PROBLEM: The answer must consist solely of the lines from the one containing "Where should I" through the last line of the records below, repeated exactly, with all pictures omitted.

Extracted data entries
BEGIN
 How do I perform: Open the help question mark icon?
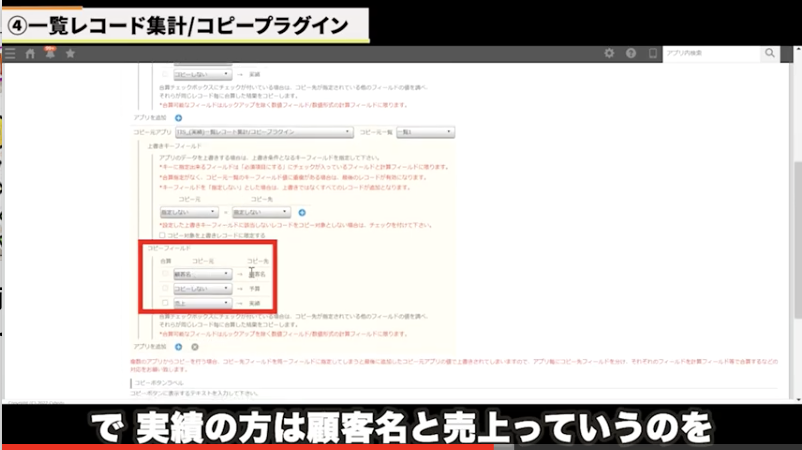[631, 53]
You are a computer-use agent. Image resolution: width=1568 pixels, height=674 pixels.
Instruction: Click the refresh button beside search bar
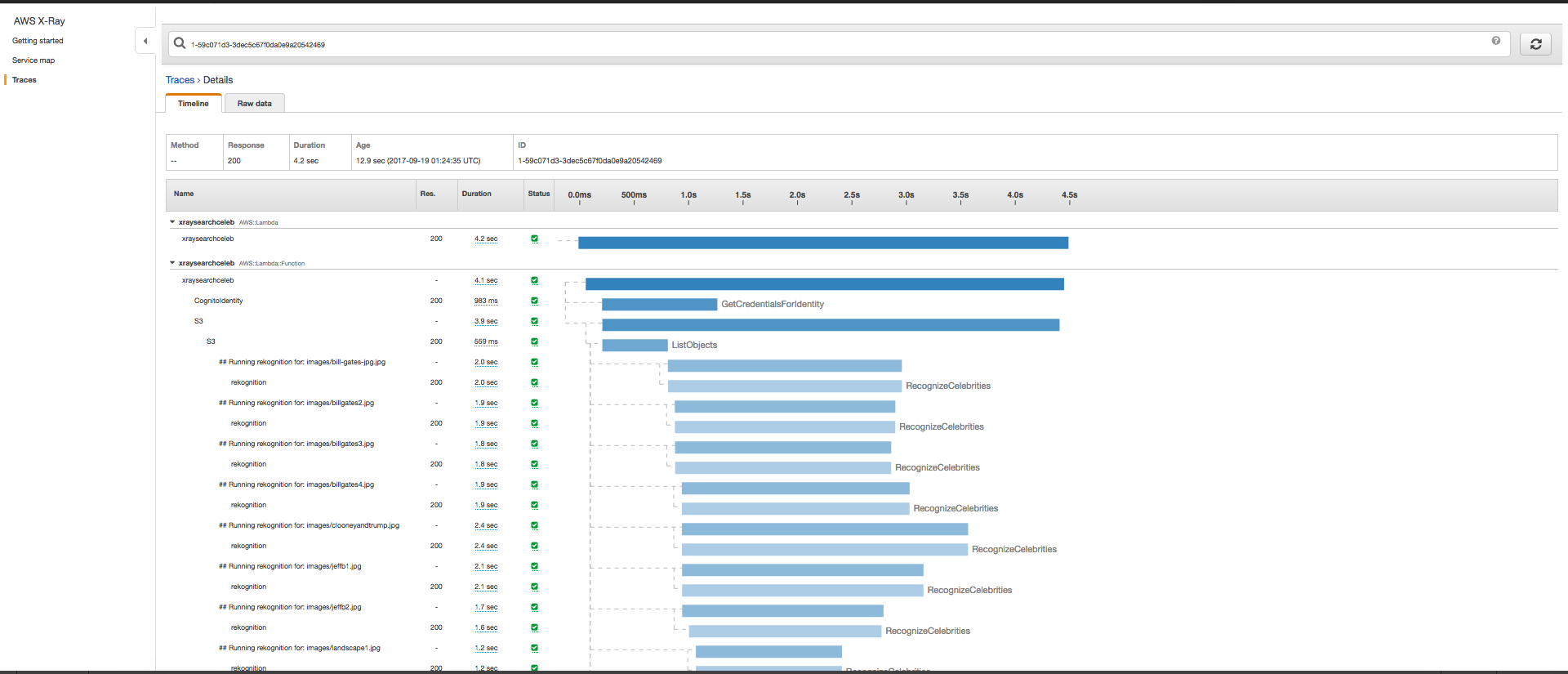point(1535,44)
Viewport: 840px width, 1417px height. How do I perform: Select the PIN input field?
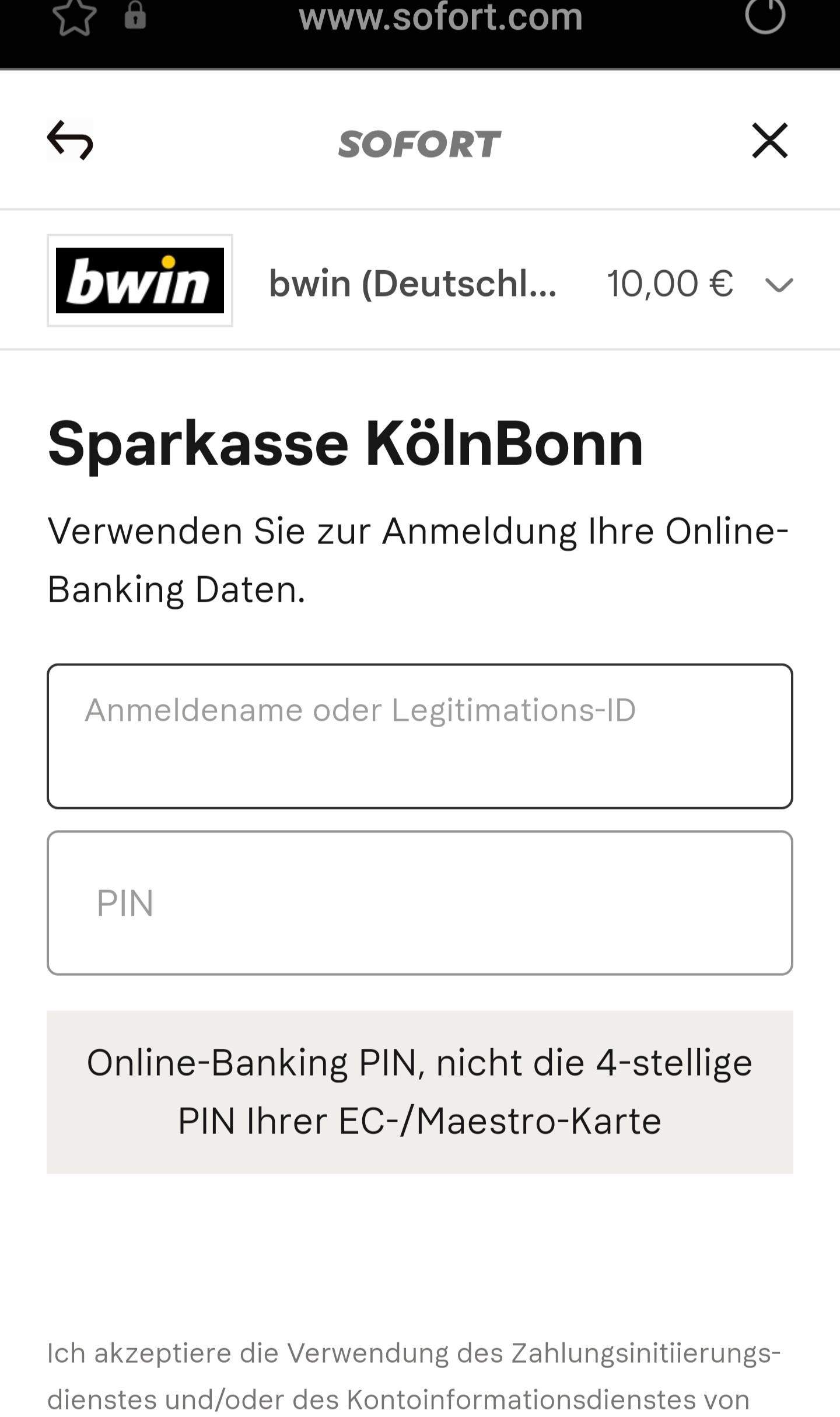419,903
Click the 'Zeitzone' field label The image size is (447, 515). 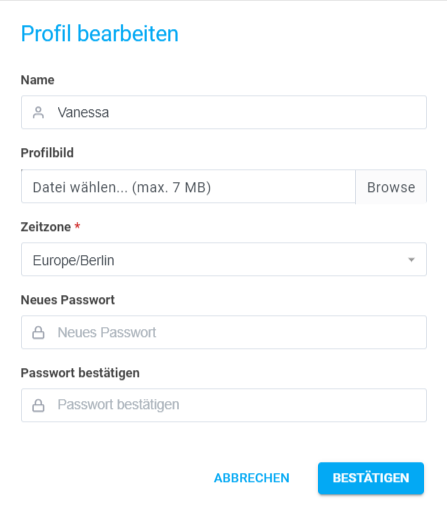[x=46, y=227]
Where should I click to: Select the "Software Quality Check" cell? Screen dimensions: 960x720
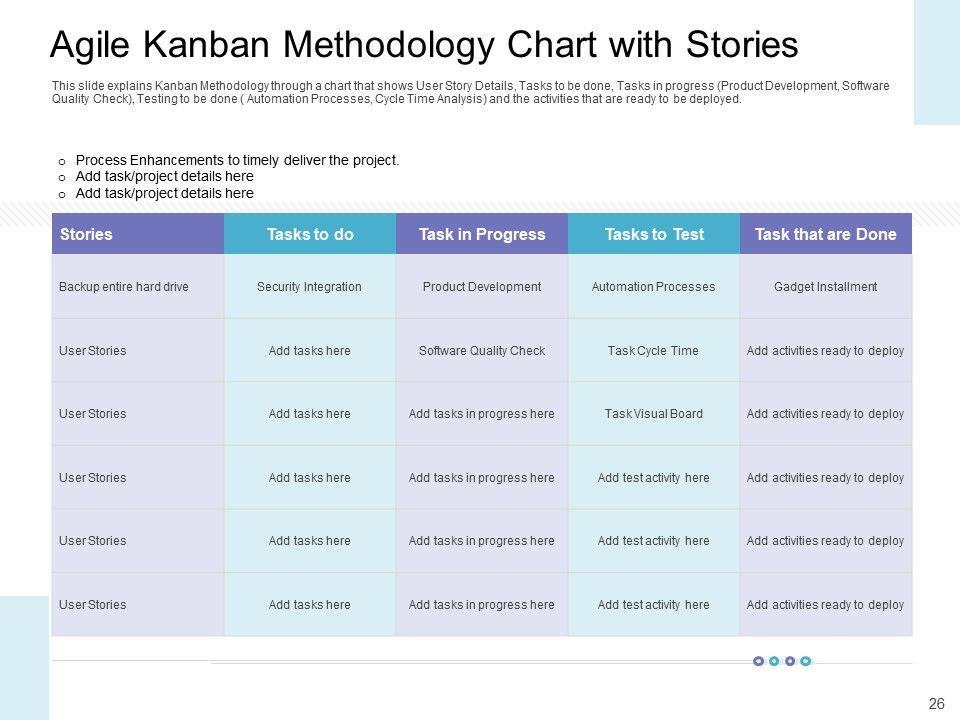coord(482,351)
END
WORKED SOLUTION:
Where should I click to: Select the "Software Quality Check" cell? Screen dimensions: 960x720
coord(482,351)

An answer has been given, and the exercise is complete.